UN-Truppen verlassen Haiti
15. Oktober 2017Als Anne Lange zum ersten Mal nach Haiti reiste, kannte sie bereits einige Länder Lateinamerikas. Doch der Zustand des Karibikstaates erschütterte sie: "Haiti war ein absolut kaputtes Land - auch im Vergleich zu anderen Ländern der Region", sagt sie. "Ein Großteil der Bevölkerung kämpfte buchstäblich ums Überleben, die staatlichen Institutionen funktionierten nicht, und auch das Land selbst, also der Boden, war völlig ausgelaugt von Jahrzehnte langer Monokultur."
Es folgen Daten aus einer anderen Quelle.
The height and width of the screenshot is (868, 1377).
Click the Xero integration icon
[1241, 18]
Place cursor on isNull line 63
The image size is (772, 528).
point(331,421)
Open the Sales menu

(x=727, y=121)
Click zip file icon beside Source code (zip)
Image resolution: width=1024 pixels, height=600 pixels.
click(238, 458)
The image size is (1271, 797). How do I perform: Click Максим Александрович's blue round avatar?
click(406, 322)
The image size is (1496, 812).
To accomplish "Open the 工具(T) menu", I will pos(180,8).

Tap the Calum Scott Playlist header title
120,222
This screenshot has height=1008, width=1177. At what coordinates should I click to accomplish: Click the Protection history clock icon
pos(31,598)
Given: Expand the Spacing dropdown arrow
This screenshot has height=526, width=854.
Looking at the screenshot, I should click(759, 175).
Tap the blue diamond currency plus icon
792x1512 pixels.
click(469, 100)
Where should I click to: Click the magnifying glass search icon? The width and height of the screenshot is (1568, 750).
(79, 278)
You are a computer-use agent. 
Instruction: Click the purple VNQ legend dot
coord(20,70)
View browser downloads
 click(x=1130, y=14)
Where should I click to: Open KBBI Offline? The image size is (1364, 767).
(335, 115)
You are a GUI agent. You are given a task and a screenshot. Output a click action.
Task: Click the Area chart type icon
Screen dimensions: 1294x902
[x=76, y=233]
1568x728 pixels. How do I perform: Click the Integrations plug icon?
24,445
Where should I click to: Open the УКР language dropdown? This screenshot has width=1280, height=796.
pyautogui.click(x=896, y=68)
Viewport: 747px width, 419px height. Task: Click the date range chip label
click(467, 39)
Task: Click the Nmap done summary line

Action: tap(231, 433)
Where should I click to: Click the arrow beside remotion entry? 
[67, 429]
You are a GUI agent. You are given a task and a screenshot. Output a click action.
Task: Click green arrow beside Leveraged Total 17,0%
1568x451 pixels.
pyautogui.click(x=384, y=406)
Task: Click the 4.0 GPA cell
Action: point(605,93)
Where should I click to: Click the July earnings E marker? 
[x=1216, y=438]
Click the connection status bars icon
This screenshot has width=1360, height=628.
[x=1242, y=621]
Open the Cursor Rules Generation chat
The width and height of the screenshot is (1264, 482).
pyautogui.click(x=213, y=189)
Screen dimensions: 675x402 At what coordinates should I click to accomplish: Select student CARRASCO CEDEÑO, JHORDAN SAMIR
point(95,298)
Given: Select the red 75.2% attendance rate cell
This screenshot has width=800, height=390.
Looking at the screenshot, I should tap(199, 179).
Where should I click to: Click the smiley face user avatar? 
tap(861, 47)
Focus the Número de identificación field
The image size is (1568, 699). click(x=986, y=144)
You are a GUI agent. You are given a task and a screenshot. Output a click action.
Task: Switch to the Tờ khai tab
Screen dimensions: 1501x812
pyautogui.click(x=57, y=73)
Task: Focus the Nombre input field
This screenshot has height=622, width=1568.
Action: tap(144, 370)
Lange ist Politologin an der Universität Potsdam. Ende 2014 und im Frühjahr 2015 hat sie Haiti bereist, um Feldforschungen für ihre Doktorarbeit über Entscheidungsprozesse zwischen UN-Organen und internationalen Akteuren durchzuführen. Zu diesem Zeitpunkt lief die Stabilisierungsmission der Vereinten Nationen in Haiti (MINUSTAH) bereits seit mehr als zehn Jahren. Größere Fortschritte wurden seither nicht mehr berichtet. Im Gegenteil: 2016 warf Hurrikan Matthew die Entwicklung des Landes erneut zurück.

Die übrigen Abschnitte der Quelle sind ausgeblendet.